As we grew more concerned that the decline would spread to other parts of the world, our global senior management team developed a strategy to cut costs across all regions, and it started with our senior global management team taking temporary pay reductions.
What did the employees think?
BK: From the very beginning, we stepped up our communications to help explain the reasons behind our initiatives, and we were very candid regarding specific details about the state of the company. I think it helped build confidence in our plan, and our employees continue to be very supportive.
In fact, after top management took a voluntary pay reduction, several employees down the chain took voluntary pay reductions of their own in support of the company.
I also received very positive feedback on the fact that we were working together across the two business streams we had at the time, which is something that rarely happened in the past. This solidified my view that we needed to start operating as “One TI.”
What did you do about the organizational structure?
BK: With the structure we had in place, we weren’t efficiently leveraging our technology and scale and delivering the resulting value to customers. That led us to create five global divisions that are backed by senior executive customer champions and key account managers whose job is to drive our internal processes to deliver exceptional quality and service to our customers. Other changes included establishing a cross-divisional advanced technology group. With this structure, each division is sharply focused but still part of a unified TI Automotive culture.
Where are you in the process of reinventing TI?

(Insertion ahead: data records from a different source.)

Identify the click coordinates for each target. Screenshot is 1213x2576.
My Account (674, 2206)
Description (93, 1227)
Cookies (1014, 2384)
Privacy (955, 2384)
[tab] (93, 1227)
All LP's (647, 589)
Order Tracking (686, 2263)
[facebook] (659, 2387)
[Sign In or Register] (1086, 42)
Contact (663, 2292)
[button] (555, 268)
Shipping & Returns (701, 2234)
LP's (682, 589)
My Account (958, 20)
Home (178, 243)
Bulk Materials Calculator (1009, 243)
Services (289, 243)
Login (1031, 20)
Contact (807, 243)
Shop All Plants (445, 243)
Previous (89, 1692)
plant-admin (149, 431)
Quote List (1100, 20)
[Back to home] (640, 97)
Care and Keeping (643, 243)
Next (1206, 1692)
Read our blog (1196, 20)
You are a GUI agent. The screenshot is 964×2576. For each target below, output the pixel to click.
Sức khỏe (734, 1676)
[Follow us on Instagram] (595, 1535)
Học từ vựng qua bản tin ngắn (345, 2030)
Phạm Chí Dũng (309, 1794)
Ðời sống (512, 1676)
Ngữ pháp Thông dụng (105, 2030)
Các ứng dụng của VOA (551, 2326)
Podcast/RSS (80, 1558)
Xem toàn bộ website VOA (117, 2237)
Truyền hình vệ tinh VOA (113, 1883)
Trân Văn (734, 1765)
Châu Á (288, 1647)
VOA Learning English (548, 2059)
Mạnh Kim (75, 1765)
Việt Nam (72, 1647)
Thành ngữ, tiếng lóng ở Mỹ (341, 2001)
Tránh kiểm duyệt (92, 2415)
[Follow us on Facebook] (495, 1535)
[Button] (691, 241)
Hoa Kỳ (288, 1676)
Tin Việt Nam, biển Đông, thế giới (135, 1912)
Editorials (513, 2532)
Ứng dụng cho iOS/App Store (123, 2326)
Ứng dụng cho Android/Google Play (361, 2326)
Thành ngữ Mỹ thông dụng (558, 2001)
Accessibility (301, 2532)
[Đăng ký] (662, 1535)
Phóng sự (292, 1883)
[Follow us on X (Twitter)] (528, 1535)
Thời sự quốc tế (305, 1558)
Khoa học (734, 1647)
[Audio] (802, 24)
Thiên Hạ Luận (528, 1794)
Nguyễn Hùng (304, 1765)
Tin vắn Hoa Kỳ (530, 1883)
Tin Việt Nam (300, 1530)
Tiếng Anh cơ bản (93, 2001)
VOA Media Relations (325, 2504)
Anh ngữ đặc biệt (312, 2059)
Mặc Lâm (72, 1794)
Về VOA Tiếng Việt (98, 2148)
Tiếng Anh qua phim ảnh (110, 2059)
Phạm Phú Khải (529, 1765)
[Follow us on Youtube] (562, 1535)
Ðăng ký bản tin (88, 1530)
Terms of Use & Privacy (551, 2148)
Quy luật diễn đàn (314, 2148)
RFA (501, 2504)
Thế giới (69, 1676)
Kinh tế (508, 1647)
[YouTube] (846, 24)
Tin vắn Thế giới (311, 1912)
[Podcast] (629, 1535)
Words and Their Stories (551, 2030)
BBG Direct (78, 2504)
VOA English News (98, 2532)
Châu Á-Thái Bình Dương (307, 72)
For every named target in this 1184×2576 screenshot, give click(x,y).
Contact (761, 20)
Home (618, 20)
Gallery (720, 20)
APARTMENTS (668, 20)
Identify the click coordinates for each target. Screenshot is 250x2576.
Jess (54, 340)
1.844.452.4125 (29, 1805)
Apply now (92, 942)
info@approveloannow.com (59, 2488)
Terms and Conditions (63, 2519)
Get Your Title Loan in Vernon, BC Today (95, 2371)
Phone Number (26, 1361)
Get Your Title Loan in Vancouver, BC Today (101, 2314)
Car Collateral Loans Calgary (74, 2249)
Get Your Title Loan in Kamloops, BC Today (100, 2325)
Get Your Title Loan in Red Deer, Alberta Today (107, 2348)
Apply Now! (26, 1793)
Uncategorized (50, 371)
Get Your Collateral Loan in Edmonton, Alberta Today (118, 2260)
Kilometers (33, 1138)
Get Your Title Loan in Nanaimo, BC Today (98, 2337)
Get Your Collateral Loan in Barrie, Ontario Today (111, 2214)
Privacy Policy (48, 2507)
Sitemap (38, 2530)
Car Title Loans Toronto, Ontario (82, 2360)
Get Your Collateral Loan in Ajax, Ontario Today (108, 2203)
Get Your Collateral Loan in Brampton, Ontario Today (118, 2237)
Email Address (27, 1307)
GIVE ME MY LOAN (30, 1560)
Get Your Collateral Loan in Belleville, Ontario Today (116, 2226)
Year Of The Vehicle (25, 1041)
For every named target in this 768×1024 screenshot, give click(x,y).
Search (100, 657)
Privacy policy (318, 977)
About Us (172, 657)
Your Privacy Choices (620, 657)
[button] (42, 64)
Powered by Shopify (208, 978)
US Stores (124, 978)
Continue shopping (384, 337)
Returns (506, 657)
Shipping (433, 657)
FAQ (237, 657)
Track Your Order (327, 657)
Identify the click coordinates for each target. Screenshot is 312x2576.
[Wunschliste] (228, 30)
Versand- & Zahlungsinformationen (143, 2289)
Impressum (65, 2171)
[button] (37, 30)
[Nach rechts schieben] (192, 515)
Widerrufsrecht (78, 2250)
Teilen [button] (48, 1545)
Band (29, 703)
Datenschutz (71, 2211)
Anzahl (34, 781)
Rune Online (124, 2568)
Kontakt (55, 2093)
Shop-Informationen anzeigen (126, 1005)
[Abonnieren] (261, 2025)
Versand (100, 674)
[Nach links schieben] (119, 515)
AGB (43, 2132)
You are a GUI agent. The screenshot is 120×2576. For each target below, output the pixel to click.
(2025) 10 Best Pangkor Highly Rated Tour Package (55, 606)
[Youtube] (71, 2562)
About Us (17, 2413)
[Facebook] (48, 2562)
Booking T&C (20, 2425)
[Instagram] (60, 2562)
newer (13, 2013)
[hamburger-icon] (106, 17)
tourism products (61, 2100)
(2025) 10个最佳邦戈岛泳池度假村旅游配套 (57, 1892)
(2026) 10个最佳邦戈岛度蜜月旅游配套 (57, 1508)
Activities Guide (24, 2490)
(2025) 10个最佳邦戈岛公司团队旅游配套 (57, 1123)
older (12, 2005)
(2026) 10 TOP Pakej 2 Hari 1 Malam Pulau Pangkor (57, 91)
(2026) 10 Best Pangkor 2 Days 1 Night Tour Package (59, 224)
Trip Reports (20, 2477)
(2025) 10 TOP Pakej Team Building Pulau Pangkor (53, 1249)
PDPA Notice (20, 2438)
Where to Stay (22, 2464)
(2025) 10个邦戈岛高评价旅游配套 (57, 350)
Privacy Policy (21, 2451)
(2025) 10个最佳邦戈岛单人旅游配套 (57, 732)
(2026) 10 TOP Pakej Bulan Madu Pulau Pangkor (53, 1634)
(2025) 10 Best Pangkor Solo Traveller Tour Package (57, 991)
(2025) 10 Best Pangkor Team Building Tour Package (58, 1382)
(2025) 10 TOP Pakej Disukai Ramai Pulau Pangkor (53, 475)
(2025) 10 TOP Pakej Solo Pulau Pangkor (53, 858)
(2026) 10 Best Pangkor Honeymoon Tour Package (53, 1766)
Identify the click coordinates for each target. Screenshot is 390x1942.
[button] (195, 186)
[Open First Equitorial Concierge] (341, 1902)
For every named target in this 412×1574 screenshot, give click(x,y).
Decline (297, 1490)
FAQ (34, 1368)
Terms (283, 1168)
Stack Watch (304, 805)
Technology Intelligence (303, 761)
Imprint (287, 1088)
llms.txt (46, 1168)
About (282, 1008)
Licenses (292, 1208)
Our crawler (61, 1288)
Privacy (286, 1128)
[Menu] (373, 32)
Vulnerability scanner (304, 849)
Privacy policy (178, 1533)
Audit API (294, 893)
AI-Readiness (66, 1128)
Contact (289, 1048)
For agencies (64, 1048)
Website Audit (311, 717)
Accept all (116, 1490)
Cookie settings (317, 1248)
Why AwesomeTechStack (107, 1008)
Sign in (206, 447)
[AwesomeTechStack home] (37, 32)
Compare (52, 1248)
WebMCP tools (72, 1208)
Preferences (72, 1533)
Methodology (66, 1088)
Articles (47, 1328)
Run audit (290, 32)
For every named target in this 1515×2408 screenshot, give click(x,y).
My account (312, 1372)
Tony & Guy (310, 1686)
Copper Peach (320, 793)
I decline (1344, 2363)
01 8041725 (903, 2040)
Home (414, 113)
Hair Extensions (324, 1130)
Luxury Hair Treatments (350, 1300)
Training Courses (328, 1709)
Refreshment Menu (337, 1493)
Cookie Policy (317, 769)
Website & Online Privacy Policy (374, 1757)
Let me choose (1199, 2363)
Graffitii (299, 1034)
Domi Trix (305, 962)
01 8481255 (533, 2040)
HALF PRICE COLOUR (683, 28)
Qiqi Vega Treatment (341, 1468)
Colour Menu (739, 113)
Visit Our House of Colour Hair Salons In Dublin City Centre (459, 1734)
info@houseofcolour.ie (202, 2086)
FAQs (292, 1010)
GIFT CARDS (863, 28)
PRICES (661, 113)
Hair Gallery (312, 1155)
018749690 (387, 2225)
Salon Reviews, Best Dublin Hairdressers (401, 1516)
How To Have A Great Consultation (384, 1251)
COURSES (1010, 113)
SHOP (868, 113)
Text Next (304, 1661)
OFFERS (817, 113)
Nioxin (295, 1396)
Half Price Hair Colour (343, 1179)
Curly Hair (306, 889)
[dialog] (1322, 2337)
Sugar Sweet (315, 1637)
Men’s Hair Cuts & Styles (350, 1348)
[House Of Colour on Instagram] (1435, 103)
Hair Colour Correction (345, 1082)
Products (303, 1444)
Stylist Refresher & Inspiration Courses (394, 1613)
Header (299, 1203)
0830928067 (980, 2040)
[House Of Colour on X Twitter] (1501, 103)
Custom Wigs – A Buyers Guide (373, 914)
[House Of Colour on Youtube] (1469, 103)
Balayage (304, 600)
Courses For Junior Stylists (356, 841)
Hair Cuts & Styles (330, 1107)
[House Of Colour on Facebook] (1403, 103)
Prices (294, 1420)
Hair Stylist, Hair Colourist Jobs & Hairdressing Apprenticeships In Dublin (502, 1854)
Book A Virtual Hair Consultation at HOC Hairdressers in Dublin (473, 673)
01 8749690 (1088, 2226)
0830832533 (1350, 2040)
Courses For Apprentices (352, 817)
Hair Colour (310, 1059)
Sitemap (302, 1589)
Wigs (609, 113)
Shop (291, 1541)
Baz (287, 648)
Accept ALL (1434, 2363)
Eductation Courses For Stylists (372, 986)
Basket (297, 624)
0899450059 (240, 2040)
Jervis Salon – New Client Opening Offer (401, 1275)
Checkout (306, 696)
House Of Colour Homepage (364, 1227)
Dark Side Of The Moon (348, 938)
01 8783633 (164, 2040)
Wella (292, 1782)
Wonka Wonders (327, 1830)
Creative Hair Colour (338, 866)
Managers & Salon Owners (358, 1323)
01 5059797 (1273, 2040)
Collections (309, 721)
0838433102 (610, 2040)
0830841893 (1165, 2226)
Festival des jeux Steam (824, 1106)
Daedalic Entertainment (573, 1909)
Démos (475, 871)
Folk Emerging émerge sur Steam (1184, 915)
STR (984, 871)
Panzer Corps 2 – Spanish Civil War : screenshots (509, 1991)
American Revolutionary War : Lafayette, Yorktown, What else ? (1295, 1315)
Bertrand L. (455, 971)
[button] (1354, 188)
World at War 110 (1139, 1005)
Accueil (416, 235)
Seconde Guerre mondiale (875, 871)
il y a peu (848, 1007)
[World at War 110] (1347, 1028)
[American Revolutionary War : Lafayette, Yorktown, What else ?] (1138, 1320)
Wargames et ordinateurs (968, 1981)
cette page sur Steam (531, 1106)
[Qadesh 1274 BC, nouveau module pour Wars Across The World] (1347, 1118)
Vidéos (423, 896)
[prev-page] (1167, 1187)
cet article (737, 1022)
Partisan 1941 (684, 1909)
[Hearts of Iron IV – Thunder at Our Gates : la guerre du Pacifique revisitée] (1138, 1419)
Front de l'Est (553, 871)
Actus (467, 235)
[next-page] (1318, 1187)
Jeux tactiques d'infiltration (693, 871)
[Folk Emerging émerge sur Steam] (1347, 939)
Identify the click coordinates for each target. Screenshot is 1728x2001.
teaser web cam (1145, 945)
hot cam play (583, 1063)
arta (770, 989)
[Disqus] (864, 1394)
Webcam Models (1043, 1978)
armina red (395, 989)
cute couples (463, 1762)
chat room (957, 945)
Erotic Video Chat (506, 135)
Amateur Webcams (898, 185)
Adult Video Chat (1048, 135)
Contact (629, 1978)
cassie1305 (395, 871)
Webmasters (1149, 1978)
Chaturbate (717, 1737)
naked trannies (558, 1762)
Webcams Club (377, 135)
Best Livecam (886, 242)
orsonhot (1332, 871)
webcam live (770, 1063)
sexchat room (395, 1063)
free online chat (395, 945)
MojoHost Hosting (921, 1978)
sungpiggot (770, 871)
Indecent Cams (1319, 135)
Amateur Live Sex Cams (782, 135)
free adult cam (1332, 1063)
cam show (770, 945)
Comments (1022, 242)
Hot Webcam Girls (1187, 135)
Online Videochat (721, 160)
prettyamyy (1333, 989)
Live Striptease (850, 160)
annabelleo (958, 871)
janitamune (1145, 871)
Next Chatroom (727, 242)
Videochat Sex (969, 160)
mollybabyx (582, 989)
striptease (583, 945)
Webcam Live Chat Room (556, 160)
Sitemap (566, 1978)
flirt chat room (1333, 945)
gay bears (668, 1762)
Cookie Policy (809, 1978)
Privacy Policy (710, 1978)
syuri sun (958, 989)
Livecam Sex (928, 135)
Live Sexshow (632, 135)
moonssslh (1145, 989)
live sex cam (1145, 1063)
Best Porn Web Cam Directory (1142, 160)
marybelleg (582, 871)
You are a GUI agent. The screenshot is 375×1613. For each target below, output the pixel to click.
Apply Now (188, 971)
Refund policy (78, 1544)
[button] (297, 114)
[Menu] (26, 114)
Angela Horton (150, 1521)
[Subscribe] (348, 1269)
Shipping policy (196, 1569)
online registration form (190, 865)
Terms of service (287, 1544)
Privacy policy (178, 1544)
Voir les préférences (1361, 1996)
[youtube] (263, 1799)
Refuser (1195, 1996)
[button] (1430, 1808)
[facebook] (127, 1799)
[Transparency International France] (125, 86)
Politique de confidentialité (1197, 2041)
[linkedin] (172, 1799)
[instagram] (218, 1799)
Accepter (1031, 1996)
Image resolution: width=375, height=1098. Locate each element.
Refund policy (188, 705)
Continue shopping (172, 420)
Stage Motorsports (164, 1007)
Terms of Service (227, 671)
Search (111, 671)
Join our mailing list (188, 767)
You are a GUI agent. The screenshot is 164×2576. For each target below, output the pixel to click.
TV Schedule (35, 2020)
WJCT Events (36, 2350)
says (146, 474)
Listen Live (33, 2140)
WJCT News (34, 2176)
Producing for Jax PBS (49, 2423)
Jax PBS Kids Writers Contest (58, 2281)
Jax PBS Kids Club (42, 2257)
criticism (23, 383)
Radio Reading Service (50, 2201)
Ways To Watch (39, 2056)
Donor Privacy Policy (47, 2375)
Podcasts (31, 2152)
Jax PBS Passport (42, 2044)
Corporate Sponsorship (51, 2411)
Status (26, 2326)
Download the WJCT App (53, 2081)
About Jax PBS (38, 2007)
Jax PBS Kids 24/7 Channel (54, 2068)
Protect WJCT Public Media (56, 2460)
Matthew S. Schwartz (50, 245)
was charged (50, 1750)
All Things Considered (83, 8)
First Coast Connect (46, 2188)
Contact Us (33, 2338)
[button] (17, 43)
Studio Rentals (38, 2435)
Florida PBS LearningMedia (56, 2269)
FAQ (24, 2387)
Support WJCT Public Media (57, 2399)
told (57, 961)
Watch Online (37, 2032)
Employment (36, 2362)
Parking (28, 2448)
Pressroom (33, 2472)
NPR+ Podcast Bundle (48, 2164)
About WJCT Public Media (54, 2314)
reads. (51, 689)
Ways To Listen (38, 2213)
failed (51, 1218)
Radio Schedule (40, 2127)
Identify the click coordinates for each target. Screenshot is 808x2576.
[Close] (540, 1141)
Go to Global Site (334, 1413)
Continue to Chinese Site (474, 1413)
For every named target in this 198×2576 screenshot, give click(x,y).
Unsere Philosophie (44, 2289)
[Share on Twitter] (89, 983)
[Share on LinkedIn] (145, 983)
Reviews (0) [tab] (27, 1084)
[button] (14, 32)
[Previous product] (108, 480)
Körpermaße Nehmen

BK: One of the final steps is the formal approval of our balance sheet restructuring, which we negotiated using a process called a “scheme of arrangement.” This is a process that U.K.-registered limited companies like ours can use to restructure their balance sheets. In our case, our lenders agreed to reduce 90% of our debt in exchange for equity, which will give us a much stronger, more stable balance sheet and position us for profitable growth. Beyond making our balance sheet stronger, it doesn’t directly impact our customers, employees or suppliers.
What happens next?
BK: We filed the plan on Nov. 10, and we expect to have U.K. court approval by year-end. That means we will enter 2010 with an exceptionally healthy balance sheet, a sharper focus on technology and a strong emphasis on customer service. I’m very confident it will be a good year for TI Automotive.